2. 成員變量根據其繼承和聲明順序依次排列。
3. 虛函數根據繼承和聲明順序依次放在虛函數表中,派生類中重寫的虛函數在原來位置更新,不會增加新的函數。
4. 派生類虛函數表最後一個位置是NULL,但是基類是一個非空指針(紅色字體顯示),我不明白這個位置在gcc中的作用,有知道的朋友可以告訴我,非常感謝!
多重繼承
如果加上多重繼承,情況會有那麼一點點復雜了,多個基類的虛函數如何組織才能使用任意一個基類都可以達到多態效果?
類結構代碼如下:
class base1{
public:
base1(int bv):bval1(bv){};
virtual void base_f(){cout<<"base1::f()"<<endl;}
virtual void base1_g(){cout<<"base1::g()"<<endl;}
private:
int bval1;
};
class base2{
public:
base2(int bv):bval2(bv){};
virtual void base_f(){cout<<"base2::f()"<<endl;}
virtual void base2_g(){cout<<"base2::g()"<<endl;}
private:
int bval2;
};
class derived: public base1, public base2{
public:
derived(int bv1, int bv2, int dv):base1(bv1),base2(bv2), dval(dv){};
virtual void base_f(){cout<<"derived::f()"<<endl;}
virtual void derived_h(){cout<<"derived::h()"<<endl;}
private:
int dval;
};
測試代碼查看內存布局:
derived d(10, 100, 1000);
FUN fun;
int **pvtab = (int**)&d;
cout<<"[0]:base1->vptr "<<endl;
for(int i=0; i<3; i++){
fun = (FUN)pvtab[0][i];
cout<<" "<<i<<" ";
fun();
}
cout<<" 3 "<<pvtab[0][3]<<endl;
cout<<"[1]:bval1 "<<(int)pvtab[1]<<endl;
cout<<"[2]:base2->vptr "<<endl;
for(int i=0; i<2; i++){
fun = (FUN)pvtab[2][i];
cout<<" "<<i<<" ";
fun();
}
cout<<" 2 "<<pvtab[2][2]<<endl;
cout<<"[3]:bval2 "<<(int)pvtab[3]<<endl;
cout<<"[4]:dval "<<(int)pvtab[4]<<endl;
運行結果如下:
[0]:base1->vptr
0 derived::f()
1 base1::g()
2 derived::h()
3 -8
[1]:bval1 10
[2]:base2->vptr
0 derived::f()
1 base2::g()
2 0
[3]:bval2 100
[4]:dval 1000
總結:
1. 每個基類有單獨的虛函數表,子類的虛函數放在第一個基類的虛函數表中。
2. 基類內存空間按基類的聲明順序依次排列
3. 如果多個基類之間有同名虛函數,派生類重寫時會覆蓋所有基類的該函數。這裡插一句,如果沒有覆蓋,不同基類之間的同名函數是會產生二義性的,使用時必須指定哪個類的函數。
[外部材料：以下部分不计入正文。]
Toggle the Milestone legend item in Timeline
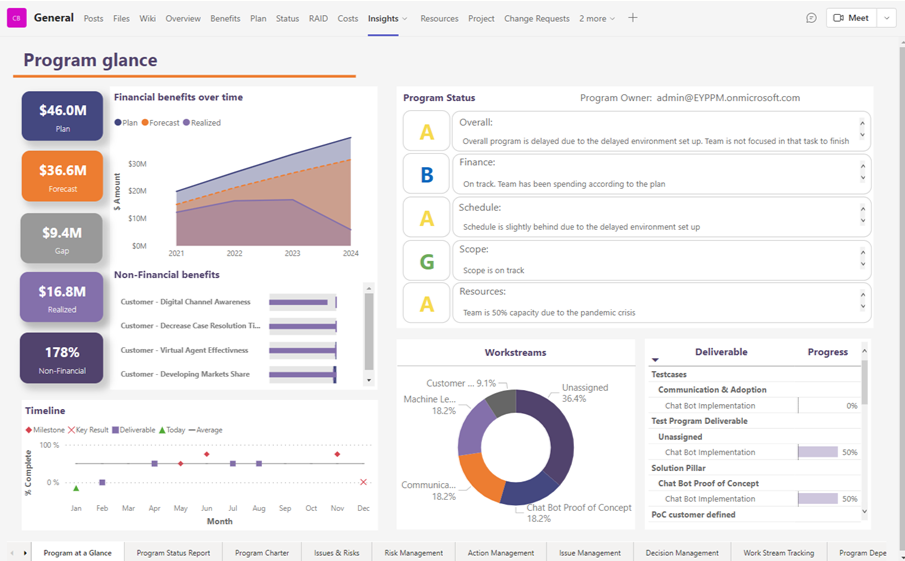The image size is (905, 561). coord(45,430)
4. 第一個基類的虛函數表最後一個位置仍不為空(紅色字體),作用不明。
虛繼承
虛繼承需要保證基類在派生類中只有一份,所以內存布局比多重繼承又復雜那麼一點點,我們以最典型的菱形繼承為例子介紹。
類結構代碼如下
class base{
public:
base(int bv):bval(bv){};
virtual void base_f(){cout<<"base::f()"<<endl;}
virtual void base_t(){cout<<"base::t()"<<endl;}
private:
int bval;
};
class base1:virtual public base{
public:
base1(int bv, int bv1):base(bv), bval1(bv1){};
void base_f(){cout<<"base1::f()"<<endl;}
virtual void base1_g(){cout<<"base1::g()"<<endl;}
virtual void base1_k(){cout<<"base1::k()"<<endl;}
private:
int bval1;
};
class base2: virtual public base{
public:
base2(int bv, int bv2):base(bv), bval2(bv2){};
void base_f(){cout<<"base2::f()"<<endl;}
virtual void base2_g(){cout<<"base2::g()"<<endl;}
virtual void base2_k(){cout<<"base2::k()"<<endl;}
private:
int bval2;
};
class derived: public base1, public base2{
public:
derived(int bv, int bv1, int bv2, int dv):base(bv), base1(bv, bv1),base2(bv, bv2), dval(dv){};
void base_f(){cout<<"derived::f()"<<endl;}
void base1_g(){cout<<"derived::base1_g()"<<endl;}
void base2_g(){cout<<"derived::base2_g()"<<endl;}
virtual void derived_h(){cout<<"derived::h()"<<endl;}
private:
int dval;
}
測試代碼查看內存結構
derived d(10, 100, 1000, 10000);
FUN fun = NULL;
int **pvtab = (int**)&d;
cout<<"[0]:base1->vptr "<<endl;
for(int i=0; i<5; i++){
fun = (FUN)pvtab[0][i];
cout<<" "<<i<<" ";
fun();
}
cout<<" 5 "<<pvtab[0][4]<<endl;
cout<<"[1]:bval1 "<<(int)pvtab[1]<<endl;
cout<<"[2]:base2->vptr "<<endl;
for(int i=0; i<3; i++){
fun = (FUN)pvtab[2][i];
cout<<" "<<i<<" ";
fun();
}
cout<<" 3 "<<pvtab[2][3]<<endl;
cout<<"[3]:bval2 "<<(int)pvtab[3]<<endl;
cout<<"[4]:dval "<<(int)pvtab[4]<<endl;
cout<<"[5]:base->vptr "<<endl;
for(int i=0; i<2; i++){
fun = (FUN)pvtab[5][i];
cout<<" "<<i<<" ";
fun();
}
cout<<" 2 "<<pvtab[5][2]<<endl;
運行結果:
[0]:base1->vptr
0 derived::f()
1 derived::base1_g()
2 base1::k()
3 derived::base2_g()
4 derived::h()
5 134516512
[1]:bval1 100
[2]:base2->vptr
0 derived::f()
1 derived::base2_g()
2 base2::k()
3 0
[3]:bval2 1000
[4]:dval 10000
[5]:base->vptr
0 derived::f()
1 base::t()
2 134517004
結果可以看出:
1. 直接非虛基類按聲明順序依次排列,然後是派生類,這個和多重繼承是一樣的。
2. 派生類的虛函數仍然放在第一個直接非虛基類的虛函數表中.
3. 虛基類放在最後,只有一份。